Important Aspects of a Buy-Sell Agreement
If you’re the owner of a business and have at least one business partner, you should have already implemented a buy-sell agreement. If not, you are best served by having one drawn up at your earliest opportunity. The reason for this is protection in the event your partner can no longer serve as an active partner in the business.
However, before you go online and start searching for a basic agreement where you can fill in the blanks, it’s extremely important that you understand exactly what needs to go into such a document, and why those items are necessary. You can’t just fill in the blank and expect the agreement to be binding and automatically serve your needs. Here, we’d like to describe some of the more important aspects of a buy-sell agreement, and why they are necessary for protection.
Reasons For a Buy-Sell Agreement
A buy-sell agreement is important in order for you to be protected in the event your partner retires, becomes ill or disabled, or passes away. The agreement stipulates the buy-out of your partner’s portion of the business.
Required or Optional?
In the event of your partner’s death or permanent disability, the buy-out of your partner’s share should be required. An exception would be if you were close to retirement, where in that case it may be better to simply sell the business. The buy-sell agreement should thoroughly detail the procedure of how to implement the sale under various scenarios.

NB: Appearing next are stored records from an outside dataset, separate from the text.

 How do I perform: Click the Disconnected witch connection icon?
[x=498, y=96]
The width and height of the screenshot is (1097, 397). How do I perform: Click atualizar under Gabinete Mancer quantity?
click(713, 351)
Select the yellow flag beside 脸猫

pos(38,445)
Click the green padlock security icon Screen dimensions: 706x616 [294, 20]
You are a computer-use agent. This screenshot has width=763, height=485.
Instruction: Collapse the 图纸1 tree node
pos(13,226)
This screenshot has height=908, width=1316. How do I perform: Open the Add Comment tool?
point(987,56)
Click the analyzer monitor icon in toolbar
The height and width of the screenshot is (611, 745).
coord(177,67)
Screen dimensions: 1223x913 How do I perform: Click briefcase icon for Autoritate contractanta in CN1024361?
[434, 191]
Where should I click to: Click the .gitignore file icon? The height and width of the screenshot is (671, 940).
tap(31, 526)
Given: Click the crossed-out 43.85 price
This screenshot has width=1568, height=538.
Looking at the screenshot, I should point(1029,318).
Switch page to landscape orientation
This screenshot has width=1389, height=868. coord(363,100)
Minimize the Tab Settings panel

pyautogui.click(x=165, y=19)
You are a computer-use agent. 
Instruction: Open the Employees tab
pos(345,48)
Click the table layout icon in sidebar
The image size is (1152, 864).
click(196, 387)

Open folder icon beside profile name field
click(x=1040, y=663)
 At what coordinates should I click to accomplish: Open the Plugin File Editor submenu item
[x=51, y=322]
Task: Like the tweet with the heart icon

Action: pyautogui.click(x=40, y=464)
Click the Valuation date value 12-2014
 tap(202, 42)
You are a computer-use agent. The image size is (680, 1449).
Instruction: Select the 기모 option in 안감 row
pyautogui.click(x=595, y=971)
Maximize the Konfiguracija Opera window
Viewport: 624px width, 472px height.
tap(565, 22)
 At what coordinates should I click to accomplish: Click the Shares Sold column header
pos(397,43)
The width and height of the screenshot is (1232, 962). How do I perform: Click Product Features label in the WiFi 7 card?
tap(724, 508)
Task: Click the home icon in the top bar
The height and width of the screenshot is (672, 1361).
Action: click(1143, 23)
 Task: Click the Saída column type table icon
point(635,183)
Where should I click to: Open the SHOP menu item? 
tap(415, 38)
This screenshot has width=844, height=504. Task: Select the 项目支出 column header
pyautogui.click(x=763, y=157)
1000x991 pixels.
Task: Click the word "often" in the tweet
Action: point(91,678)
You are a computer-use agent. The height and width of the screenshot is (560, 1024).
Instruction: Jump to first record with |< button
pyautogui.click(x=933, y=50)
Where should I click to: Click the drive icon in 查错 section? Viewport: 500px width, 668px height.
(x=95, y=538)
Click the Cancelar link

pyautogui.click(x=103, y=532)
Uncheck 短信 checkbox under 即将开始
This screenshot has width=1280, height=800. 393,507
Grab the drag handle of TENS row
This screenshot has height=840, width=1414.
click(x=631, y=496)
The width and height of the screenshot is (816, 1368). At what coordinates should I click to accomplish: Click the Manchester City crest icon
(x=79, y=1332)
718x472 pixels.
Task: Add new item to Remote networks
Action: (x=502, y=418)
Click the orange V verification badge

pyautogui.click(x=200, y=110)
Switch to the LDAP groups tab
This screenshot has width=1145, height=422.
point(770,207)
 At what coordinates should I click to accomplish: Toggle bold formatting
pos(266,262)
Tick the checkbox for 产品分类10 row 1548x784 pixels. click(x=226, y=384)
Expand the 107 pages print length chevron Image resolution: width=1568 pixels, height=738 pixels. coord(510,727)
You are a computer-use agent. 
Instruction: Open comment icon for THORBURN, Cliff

One of the most difficult aspects of a buy-sell agreement is determining what the buy-out price will be. You’ll need to take into consideration whether the buyout price will be based on one of the following:
- A predetermined formula
- The ownership percentage
- The appraisal.
Most buyouts from a partnership are funded by outside lenders, which makes the transaction easier for all parties involved. However, it’s possible the buyout could be paid for in installments using private or alternate funding. In most scenarios, it’s best to have a signed and dated note from the partner that is secured by collateral beyond the collateral of the business. A business lawyer Memphis TN relies on can be very helpful in drawing up the necessary documentation for this process.
Handling Accounts Payable and Debts
The terms of your buy-sell agreement should specify how the debts and accounts receivables of the business are to be handled at the time of the business buyout. Nonbusiness assets that are owned by the business should also be addressed in your agreement.
From time to time you and your partner may have disagreements on certain major decisions related to the business, and when it happens it could mean trouble. While everyone is certain it won’t happen to them, it’s still best to address the issue in the buy-sell agreement and to outline what would happen if it does. For more information, consult with a business attorney.
Thanks to our friends and contributors from Wiseman Bray PLLC for their insight into business law.